Passage:
◆ ◆ ◆ ◆ ◆
Flu fear keeps kids out of class
Health, school officials try to rally them back
As more and more people line up to receive their vaccinations this week, less and less students are showing up for school. Desks sit empty as the second wave of the H1N1 virus keeps children at home.
Last week the Eastern School District, the largest school district in the province, (122 schools) said they were seeing the absenteeism rate spike in both the student and employee population. In some cases over half a school is out. The 27 schools in the Western region of the Eastern School District, which includes Trinity and Conception Bays, are also seeing a huge decline in attendance. According to Mary Tucker, director of communications for the district, as of last Thursday (Oct. 29) 14 out of the 27 schools in the Trinity/Conception Bay area had an absenteeism rate higher than 20 per cent.
A daily school summary, carried out by the School District, also confirmed 31.65 per cent of students from one school were absent, 55.67 per cent of students from another school were out and 69.01 per cent of the student population of a third school were missing.
However it appears many of those absent don’t have the H1N1 virus, but are being kept out of school because of fear.
◆ ◆ ◆ ◆ ◆
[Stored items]

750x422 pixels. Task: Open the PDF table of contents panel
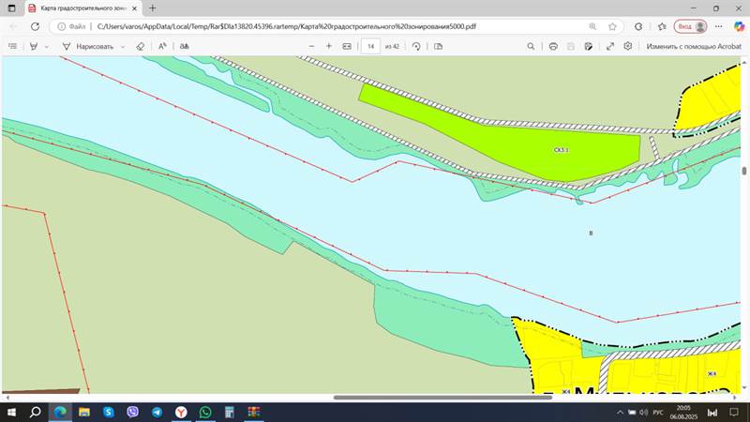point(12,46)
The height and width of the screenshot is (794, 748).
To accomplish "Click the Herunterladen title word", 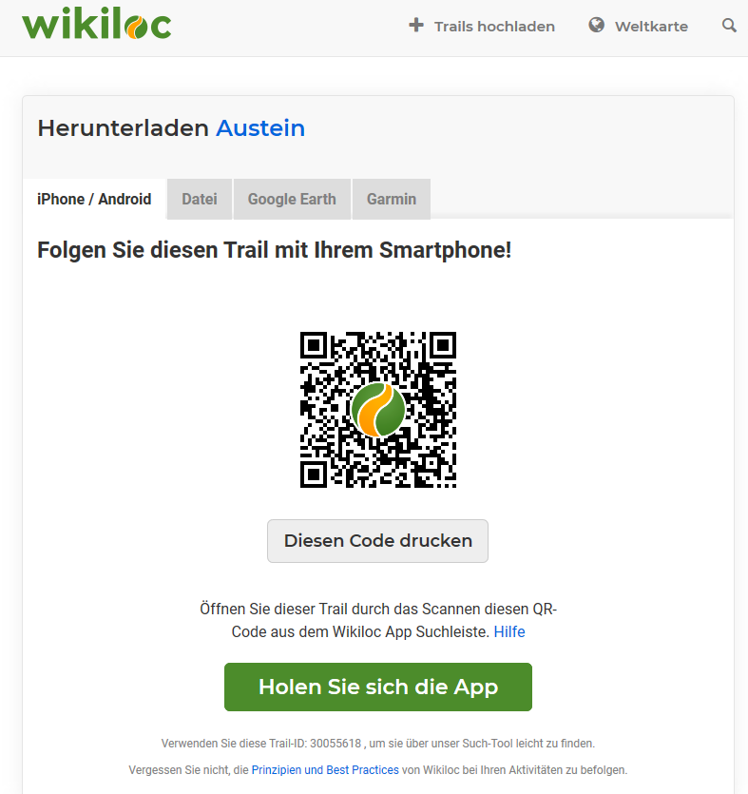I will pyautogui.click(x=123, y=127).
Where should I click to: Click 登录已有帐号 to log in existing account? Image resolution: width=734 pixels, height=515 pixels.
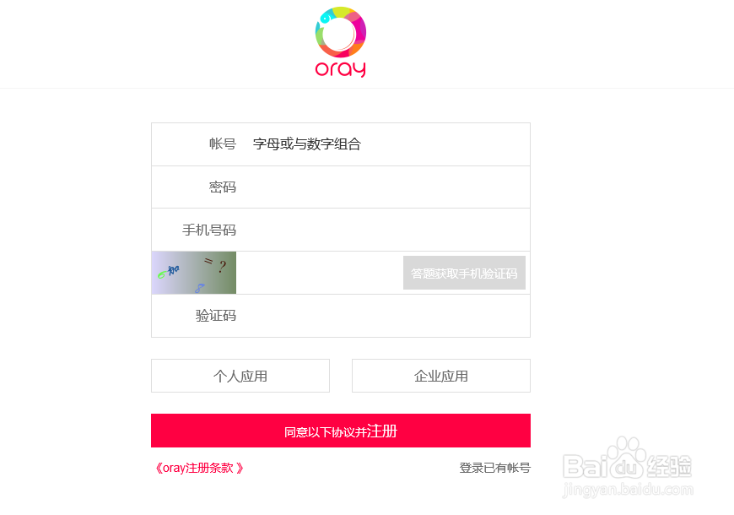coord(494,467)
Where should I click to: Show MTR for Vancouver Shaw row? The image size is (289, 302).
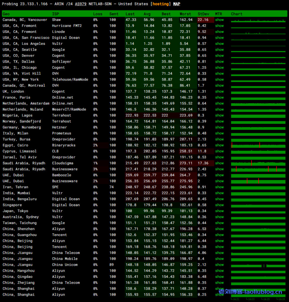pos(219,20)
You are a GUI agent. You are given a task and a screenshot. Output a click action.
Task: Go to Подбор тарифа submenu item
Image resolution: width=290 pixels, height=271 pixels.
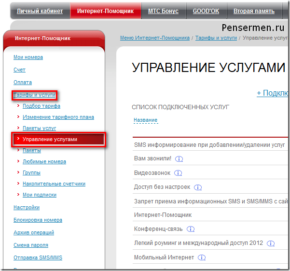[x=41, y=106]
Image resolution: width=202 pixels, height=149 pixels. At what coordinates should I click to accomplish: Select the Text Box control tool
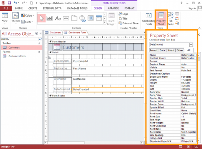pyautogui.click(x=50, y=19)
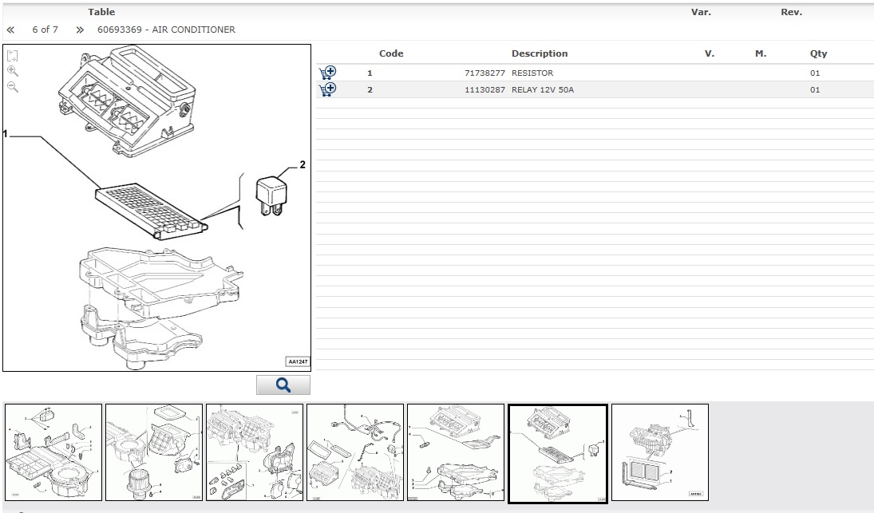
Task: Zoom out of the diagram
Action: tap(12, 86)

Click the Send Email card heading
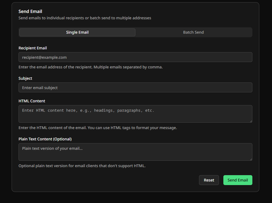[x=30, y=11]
◆ ◆ ◆ ◆ ◆
What you should do:
Pick up the article on flu fear keeping kids out of class right after its last sentence and extend it by a few paragraphs.

Answer to the exercise:
“I’m keeping my three children home from school until after they have had the vaccination,” a parent from Blaketown told The
Compass . “There are a lot of kids sick with this flu and schools are breeding grounds. I have to do everything I can to keep mine from catching it.”
Go to school
The high number of students who are reporting sickness comes as no surprise to the province’s chief medical officer of health, Dr. Faith Stratton. “That’s what we would have expected when we got to this phase of the pandemic,” said Stratton.
However Dr. Stratton advises against parents keeping healthy kids at home.
“At least when the children are in school, we know what’s going on and we can look after them, and we’re keeping them out of other places, where they might be at more of an increased risk.”
Ford Rice, director of education for the Eastern School District agrees and urges healthy stu-
dents to go to school.
“It’s as important as it always was for students to attend school and we are encouraging them to do that,” says Rice.
“According to health officials the H1N1 virus is a community disease and you can catch it at the mall, in school, home or anywhere, so staying home from school when you are healthy makes no sense from our prospective.”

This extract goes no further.